Voor altijd thuis
Altijd thuis voel ik mij bij jou,
daar ik ziels veel van je hou.
Want heus mijn Annemarijn,
alleen bij jou thuis voel ik mij fijn.
Alles en iedereen kan mij worden gestolen,
maar naar jou verlang ik steeds onverholen.
Waar ik mij ook bevindt,
alleen bij jou voel ik mij thuis, mijn kind.
Alle wereldzeeën heb ik bevaren,
maar mijn verlangen naar jou komt nooit tot bedaren.

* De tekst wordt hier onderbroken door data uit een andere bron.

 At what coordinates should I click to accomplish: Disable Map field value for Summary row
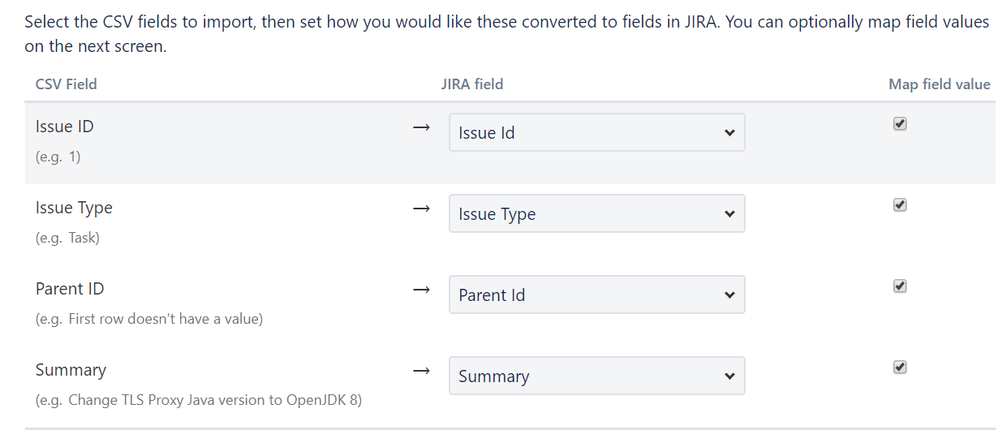[900, 367]
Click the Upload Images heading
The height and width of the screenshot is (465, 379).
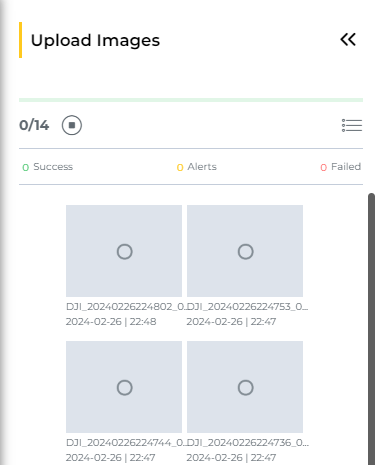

Valt dan eindelijk het anker uit de kluis,
dan voel ik mij bij jou weer eindelijk thuis.
Daarom Annemarijn ga ik nu niet meer van huis
en blijf ik voor altijd thuis.
De zee dat was mijn tweede vrouw,
maar thuis voel ik mij alleen bij jou.
De zee heeft mij altijd geboeid,
ik was het land reeds ontgroeid
maar toen ik het thuisgevoel bij jou leerde kennen
kon ik zelfs op zee niet meer wennen.
Als zeeman ben ik nu bekeerd
en blijf voor goed bij jou afgemeerd.
Om van af nu, mijn Annemarijn,
voor altijd bij jou thuis te zijn.
DdJ.
De in dit Candlelightgedicht
gebezigde naam berust bij elke overeenkomst
met u bekende personen op een zekere toevalligheid.